_Trecho selecionado_
------------
Em 23 de agosto de 2018, uma ex-contadora da província de Guangdong foi julgada por enviar uma carta com informações sobre o Falun Dafa à um colega. Seu advogado declarou sua inocência em sua defesa.

O Falun Gong, também conhecido como Falun Dafa, é uma prática para aprimoramento da mente e do corpo perseguida pelo regime comunista chinês desde 1999.

Sra. Li Qinghua (Minghui.org)

A Sra. Li Qinghua, de 49 anos, começou a praticar o Falun Dafa em 1999, acreditando que a prática curaria sua depressão e outras doenças.

Desde o início da perseguição, ela foi submetida a uma repressão constante por falar abertamente sobre a prática; também perdeu o emprego e seu marido foi forçado a se divorciar dela.

Desde a sua última prisão, em 15 de agosto de 2017, ela ficou no Centro de Detenção do Distrito de Yuexiu por um ano, aguardando o julgamento no Tribunal Distrital de Haizhu, na cidade de Guangzhou.
------------
_Dados fornecidos_
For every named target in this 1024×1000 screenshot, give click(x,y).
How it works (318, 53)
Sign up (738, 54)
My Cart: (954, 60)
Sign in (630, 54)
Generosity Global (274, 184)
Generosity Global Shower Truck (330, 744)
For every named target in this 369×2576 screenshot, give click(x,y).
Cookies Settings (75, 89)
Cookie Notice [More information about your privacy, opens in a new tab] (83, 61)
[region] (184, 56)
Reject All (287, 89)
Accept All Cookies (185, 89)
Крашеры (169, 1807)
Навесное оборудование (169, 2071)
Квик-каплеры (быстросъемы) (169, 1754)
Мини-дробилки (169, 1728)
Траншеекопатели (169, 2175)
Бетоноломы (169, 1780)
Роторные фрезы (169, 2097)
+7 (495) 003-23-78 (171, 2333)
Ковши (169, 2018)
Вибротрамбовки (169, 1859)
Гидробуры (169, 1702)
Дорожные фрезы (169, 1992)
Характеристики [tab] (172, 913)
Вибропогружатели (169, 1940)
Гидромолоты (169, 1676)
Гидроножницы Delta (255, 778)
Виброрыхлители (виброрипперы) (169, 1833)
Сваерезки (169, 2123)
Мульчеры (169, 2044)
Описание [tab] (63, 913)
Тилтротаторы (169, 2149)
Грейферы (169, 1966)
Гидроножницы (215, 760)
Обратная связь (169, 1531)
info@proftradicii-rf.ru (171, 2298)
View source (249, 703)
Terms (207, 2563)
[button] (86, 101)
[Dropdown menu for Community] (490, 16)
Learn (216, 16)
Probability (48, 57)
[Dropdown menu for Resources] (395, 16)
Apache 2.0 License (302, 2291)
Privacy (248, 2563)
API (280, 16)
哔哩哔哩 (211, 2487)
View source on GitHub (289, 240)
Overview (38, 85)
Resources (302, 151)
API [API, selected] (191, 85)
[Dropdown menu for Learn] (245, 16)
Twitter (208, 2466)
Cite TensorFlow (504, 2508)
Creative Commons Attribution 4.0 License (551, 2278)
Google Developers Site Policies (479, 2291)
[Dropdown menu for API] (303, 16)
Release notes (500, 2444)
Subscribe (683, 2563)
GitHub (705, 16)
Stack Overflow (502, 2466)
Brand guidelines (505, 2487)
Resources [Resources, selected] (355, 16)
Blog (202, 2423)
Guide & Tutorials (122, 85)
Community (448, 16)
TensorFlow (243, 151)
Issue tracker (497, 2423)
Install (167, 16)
------------
_Lista de atividades_
A - Resuma em duas frases o texto sobre a Sra. Li Qinghua.
B - Dê continuidade ao texto sobre a Sra. Li Qinghua a partir da última frase apresentada.

_Respostas por item_
A - Em 23 de agosto de 2018, a Sra. Li Qinghua, de 49 anos e ex-contadora da província de Guangdong, foi julgada por enviar a um colega uma carta com informações sobre o Falun Dafa, prática perseguida pelo regime comunista chinês desde 1999, e seu advogado declarou sua inocência. Praticante desde 1999, ela sofreu repressão constante por falar abertamente sobre a prática, perdeu o emprego, teve o marido forçado a se divorciar dela e, desde a prisão em 15 de agosto de 2017, ficou um ano no Centro de Detenção do Distrito de Yuexiu aguardando o julgamento no Tribunal Distrital de Haizhu, em Guangzhou.

B -
Durante o julgamento, seu advogado sustentou que a carta que ela enviou ao seu colega, bem como outros materiais relacionados ao Falun Dafa confiscados em sua casa, não poderiam justificar a acusação de “minar a aplicação da lei sobre uma organização religiosa”, visto que o promotor não pode especificar qual a aplicação da lei teria sido burlada ou qual teria sido o dano causado pelas ações da Sra. Li.

Seu advogado também argumentou que nenhuma lei criminaliza o Falun Dafa na China, e que a liberdade de religião e de expressão de sua cliente consiste na prática do Falun Dafa e na divulgação de informações a respeito dele, o que constituem seus direitos constitucionais.

O juiz suspendeu a sessão sem dar um veredito.

A família da Sra. Li e os pais do ex-marido foram levados a julgamento; eles expressaram um profundo agradecimento pela defesa do advogado, que os ajudou a compreender que a Sra. Li não violou nenhuma lei e que é inocente por manter-se firme nas suas crenças.